_WORK INSTRUCTIONS_
Report every line in the records that holds the word "Select", matching case exactly.

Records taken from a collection
================
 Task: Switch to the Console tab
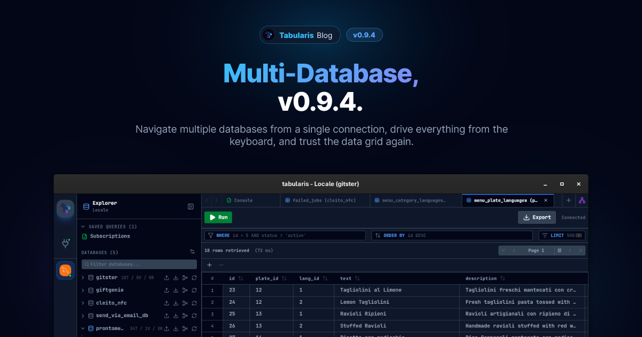point(242,200)
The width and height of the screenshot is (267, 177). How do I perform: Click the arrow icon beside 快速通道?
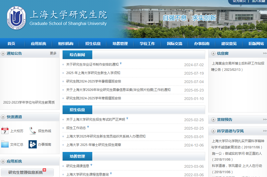[3, 117]
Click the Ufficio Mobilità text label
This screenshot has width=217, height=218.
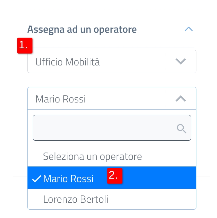pos(68,62)
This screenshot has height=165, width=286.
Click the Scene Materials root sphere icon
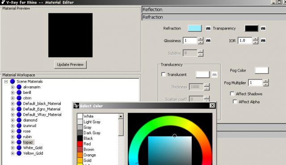13,81
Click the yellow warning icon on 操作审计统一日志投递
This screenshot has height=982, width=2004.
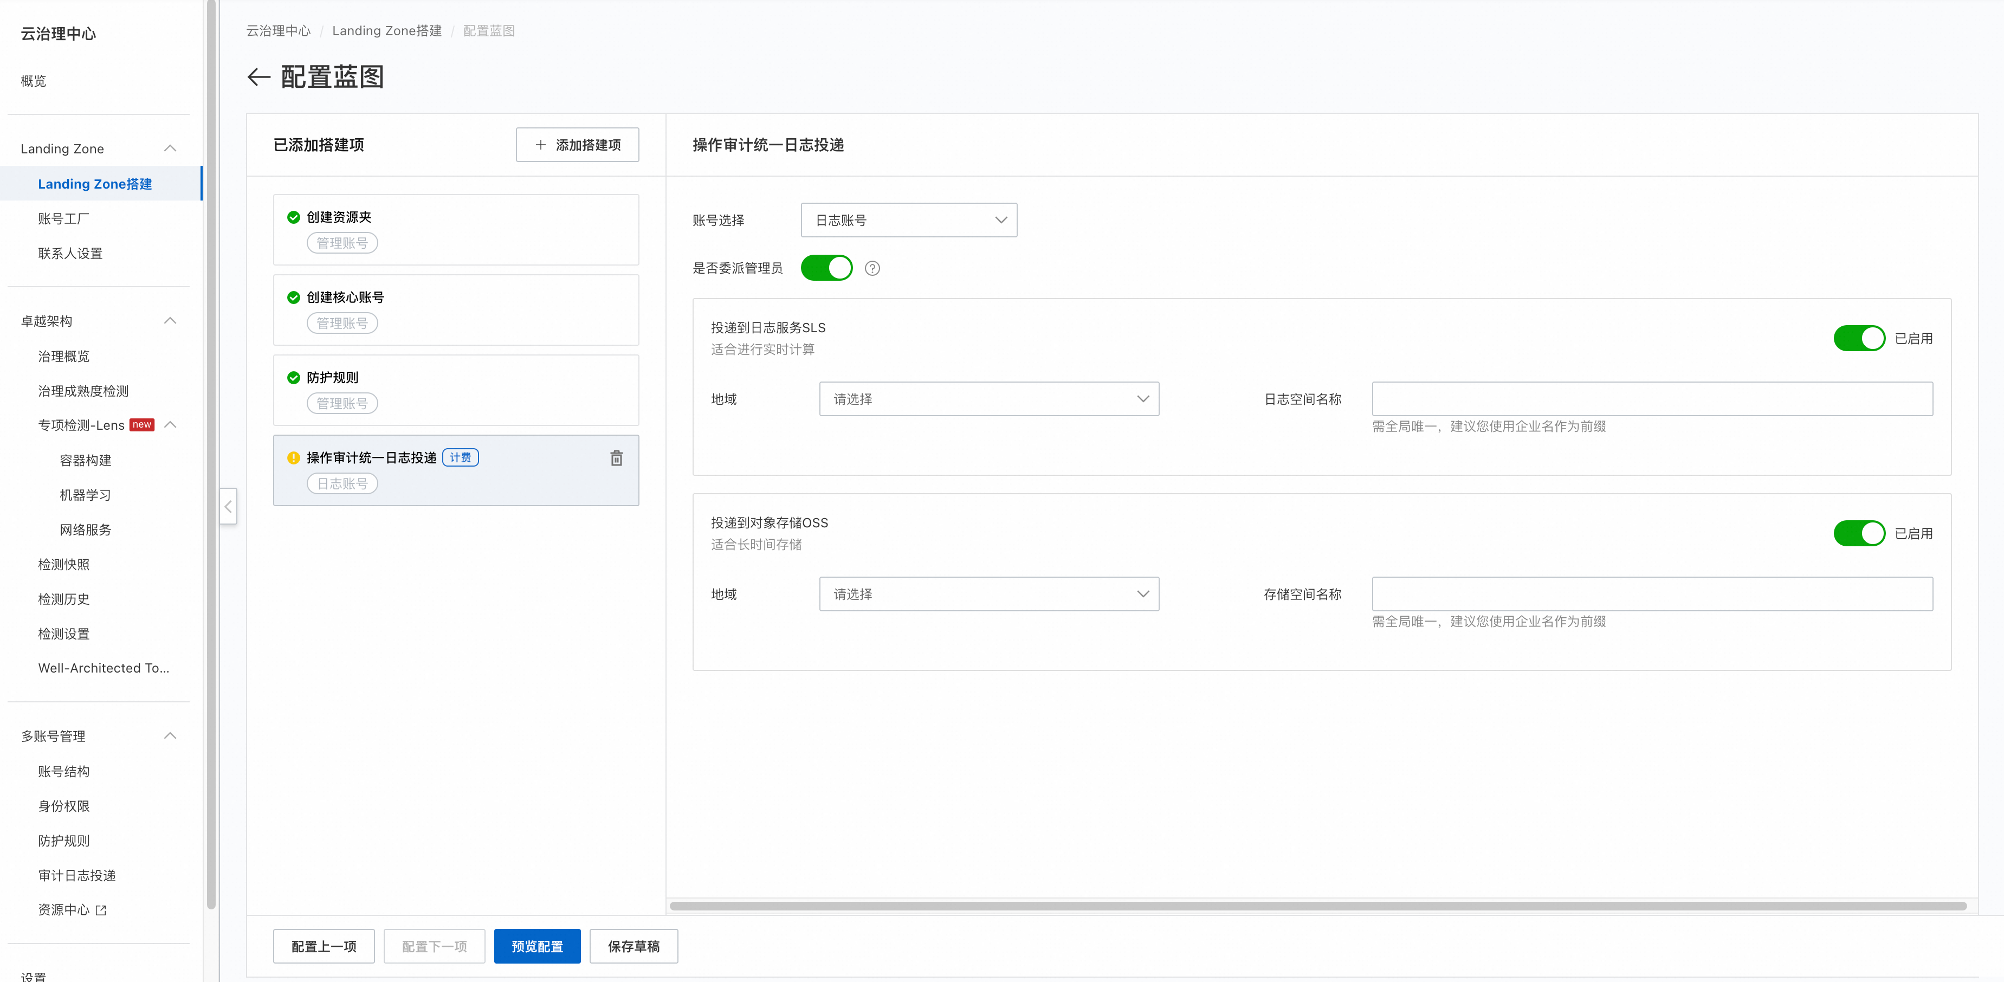point(293,458)
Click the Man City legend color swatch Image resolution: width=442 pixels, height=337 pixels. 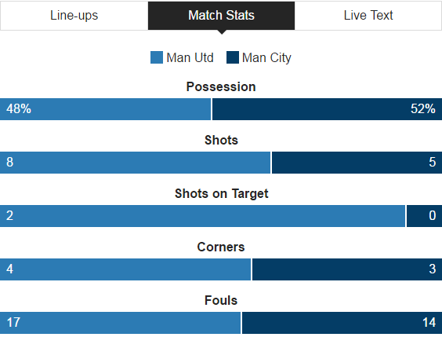tap(233, 57)
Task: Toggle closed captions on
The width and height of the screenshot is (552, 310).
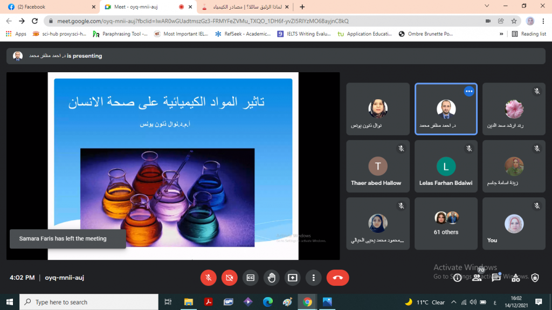Action: (x=250, y=278)
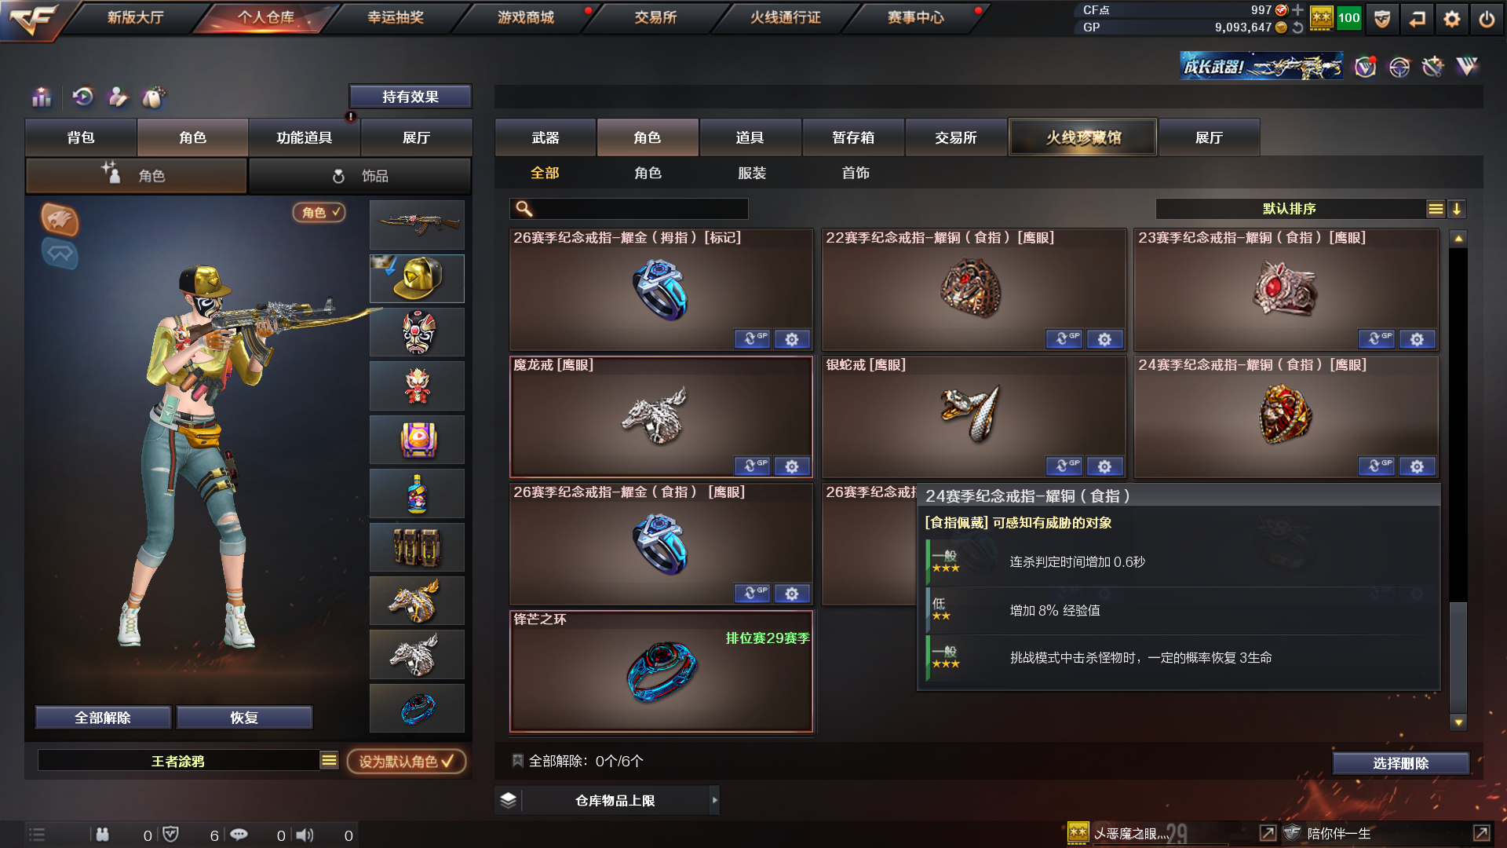Image resolution: width=1507 pixels, height=848 pixels.
Task: Select the opera mask item slot
Action: point(417,332)
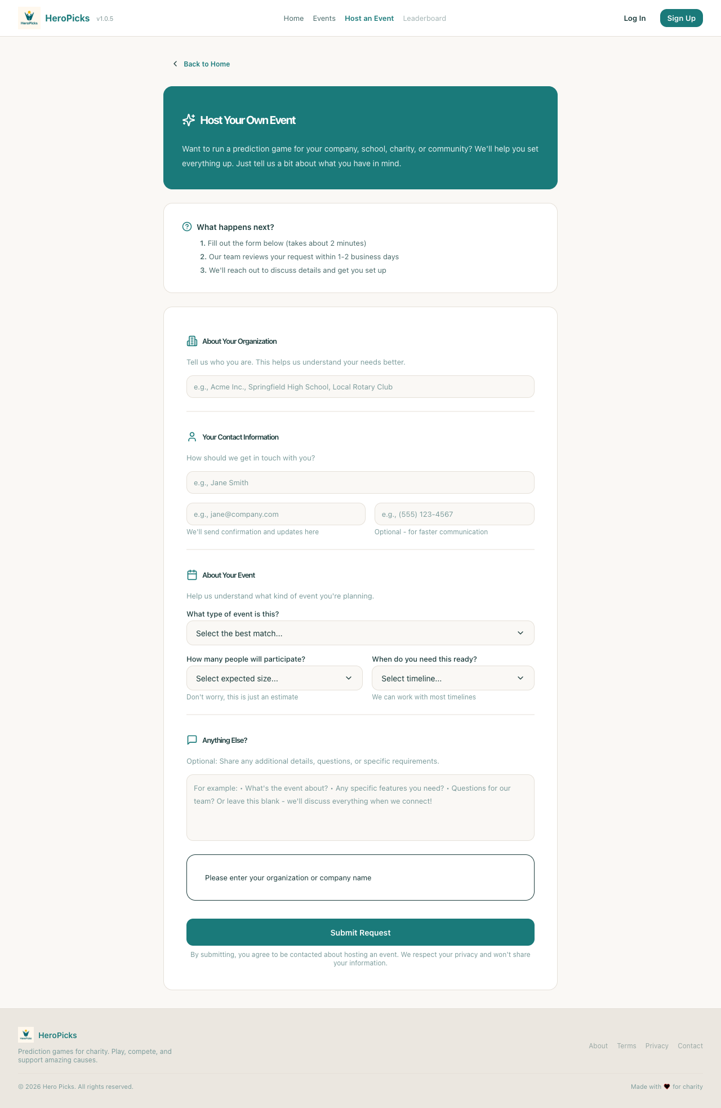Click the calendar icon by About Your Event

[192, 575]
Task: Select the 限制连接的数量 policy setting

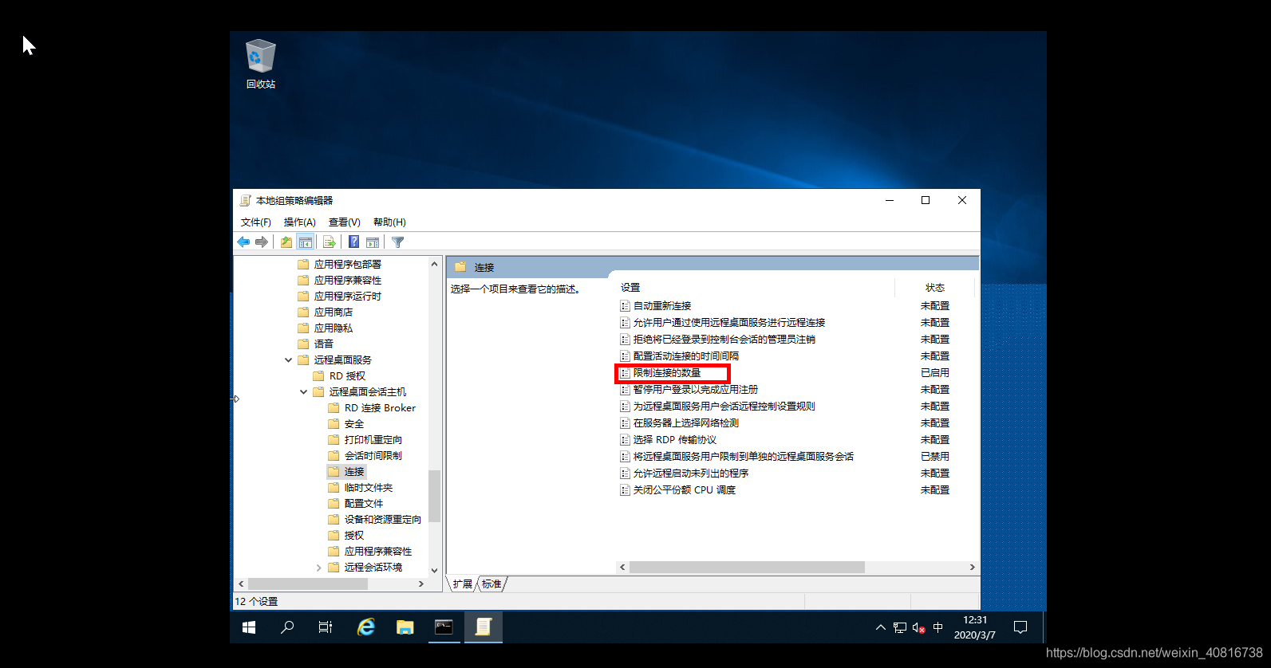Action: [667, 373]

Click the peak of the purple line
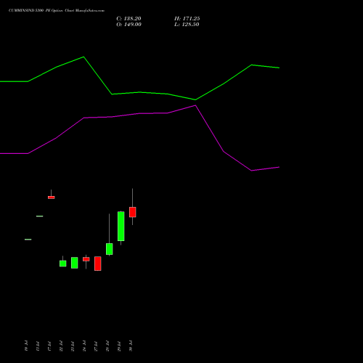[195, 105]
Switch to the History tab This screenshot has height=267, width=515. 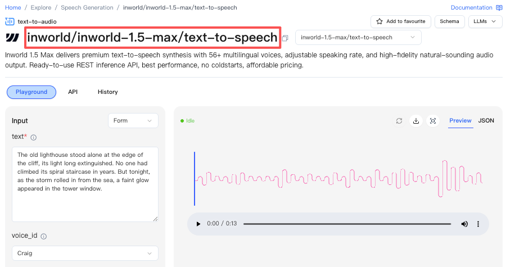click(x=108, y=92)
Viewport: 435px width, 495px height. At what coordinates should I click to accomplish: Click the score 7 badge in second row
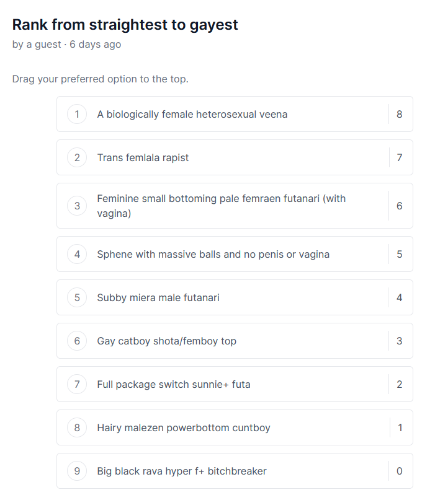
================
_RESPONSE TO THE TASK_
Task: Select the opera mask item slot
Task: Select the 限制连接的数量 policy setting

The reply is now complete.